CT Automotive delivers third year of profit growth despite flat sales, secures $47m in new contract wins for future revenue, though adjusted profit slightly misses expectations. A story of operational discipline and building commercial momentum.
This article covers information on CT Automotive Group PLC.
LON:CTACT Automotive has delivered a third straight year of improvement in underlying profit before tax, even as FY25 revenue held flat. The headline: operational discipline is doing the heavy lifting, while commercial momentum is building in the background with a step-change in new contract wins.
There is a small sting in the tail – adjusted profit is guided slightly below market expectations – but the operational story and order intake look encouraging.

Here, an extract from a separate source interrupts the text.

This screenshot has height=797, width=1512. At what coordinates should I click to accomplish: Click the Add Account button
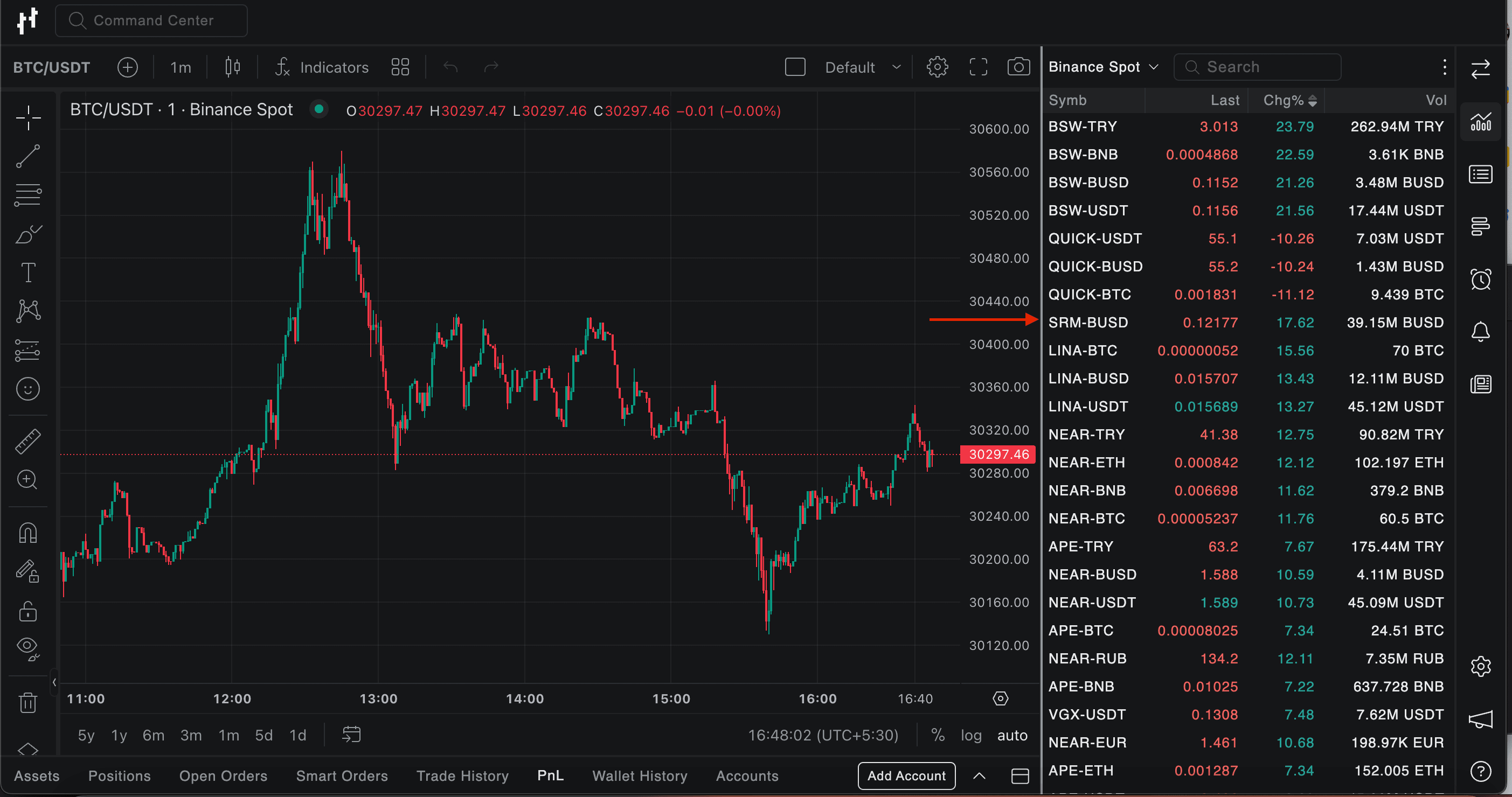[906, 776]
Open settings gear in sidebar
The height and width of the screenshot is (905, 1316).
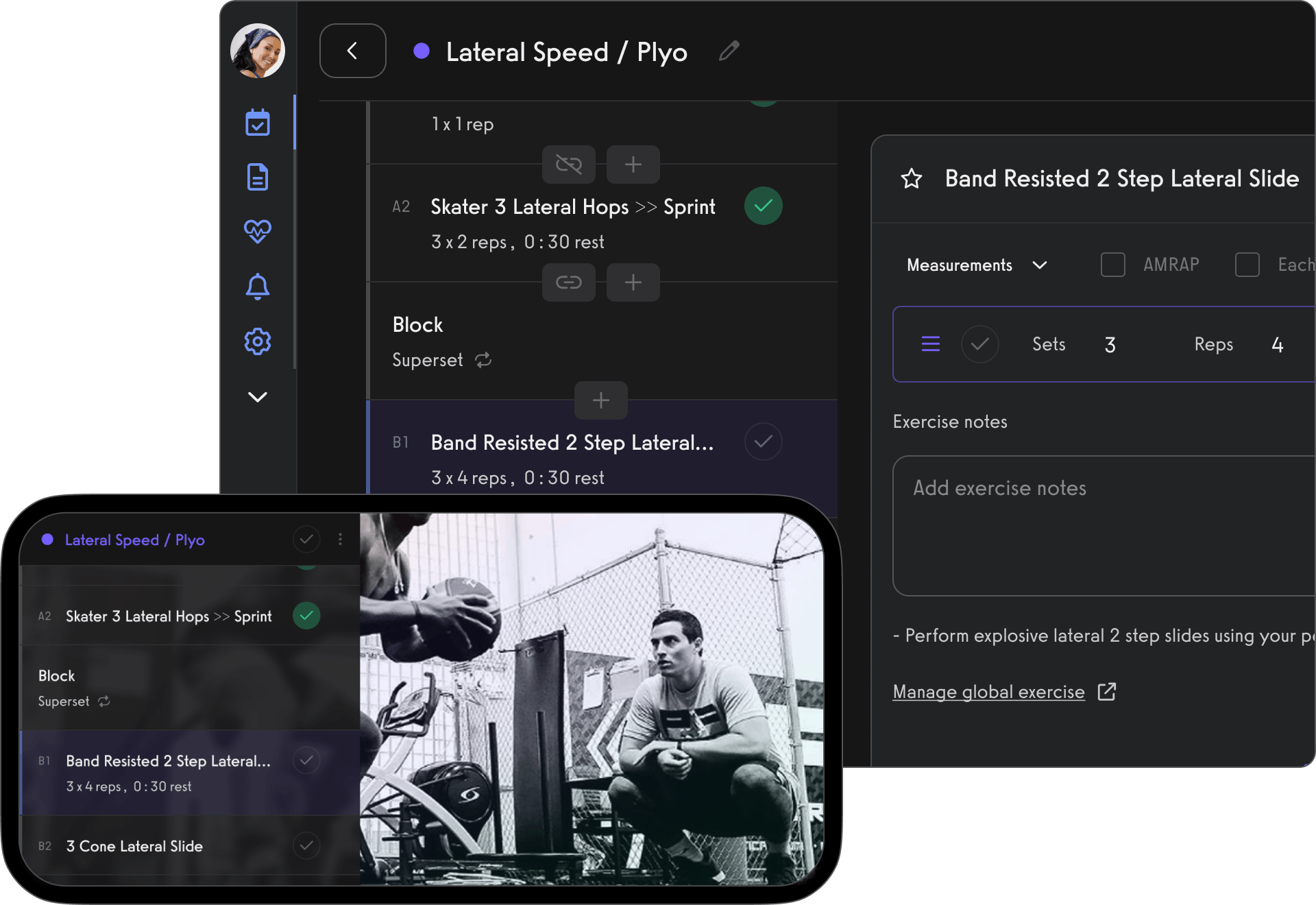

| FY25 revenue (guidance) | At least $113 million |
| Adjusted profit before tax (guidance) | At least $10.0 million |
| Market expectations (prior to update) | $113 million revenue; $10.5 million adjusted PBT |
| Net debt at 31 Dec 2025 | $7.7 million |
| Launch-related costs (Q4 impact) | ~$0.4 million |
| New contracts won in FY25 | 15 |
| Annualised revenue from new wins | ~$47 million when fully operational by 2028 |
| H2 FY25 additional contract wins | 7, worth ~$10 million annualised |
| Programme launches | Six launches in Mexico completed in Q4 |
Management flags a third consecutive year of improvement in underlying profit before tax. That is notable given revenue was “broadly unchanged” year-on-year due to market uncertainty. In plain English: margins are improving, and the business is getting more from the same top line.
Adjusted profit before tax is expected to be at least $10.0 million versus market expectations of $10.5 million. That is a slight miss at the adjusted level, but the company points to specific Q4 items and to a broader, sustained profitability trend.
Two accounting and operational items are worth calling out:
Net debt at year end is guided to $7.7 million. The company emphasises working capital management and cash discipline, but there is no prior-year comparator in this update, so we cannot say how that has moved versus FY24 based on this RNS alone.
This is the standout commercial datapoint. CT Automotive secured 15 new contracts in FY25, up from 8 in FY24. The annualised revenue from these, once all programmes are fully operational by 2028, is approximately $47 million. That is around 41.6% of FY25’s revenue base – a meaningful future revenue layer if execution goes to plan.
In H2 FY25 alone, the company added seven contracts worth about $10 million annualised. Launches for these recent wins are scheduled for 2027 and 2028, so expect the revenue contribution to build steadily rather than hit immediately.
Six new programmes launched in Mexico during Q4. Launches are notoriously lumpy and can temporarily dent efficiency. CT Automotive says costs are now controlled and production has returned to targeted efficiency levels. That is important, because these lines should provide operational leverage as volumes ramp.
The group’s footprint remains a competitive angle: low-cost manufacturing in China, Mexico and Türkiye, with distribution and assembly closer to customers in Europe, Asia and the US, plus a design/admin centre in India. The model underpins a price leadership strategy while serving blue-chip OEMs and Tier Ones.
Given market uncertainty, the Board is guiding FY26 revenue and profitability to be modestly ahead of FY25. The benefit of recently launched programmes should build through the year as they mature. Meanwhile, management will prioritise cash, working capital, inventory reduction and further efficiency gains.
This is a cautious stance, but it keeps expectations sensible while the macro and auto production schedules remain choppy.
Overall, this reads like a business getting structurally fitter and stacking up future revenue, even if near-term growth is measured. Execution on launches and disciplined working capital will be the swing factors for cash and debt in FY26.
CT Automotive is tightening the screws on operations and building a healthier pipeline. The slight shortfall versus prior adjusted PBT expectations is not ideal, but the direction of travel on profitability, efficiency and order intake is positive. If the group can convert those 2027-2028 launches cleanly while keeping a lid on costs and inventory, there is scope for profit to step up without heavy capex or overheads.
For now, expect steady-as-she-goes into FY26 with upside geared to programme ramps and continuing margin improvement.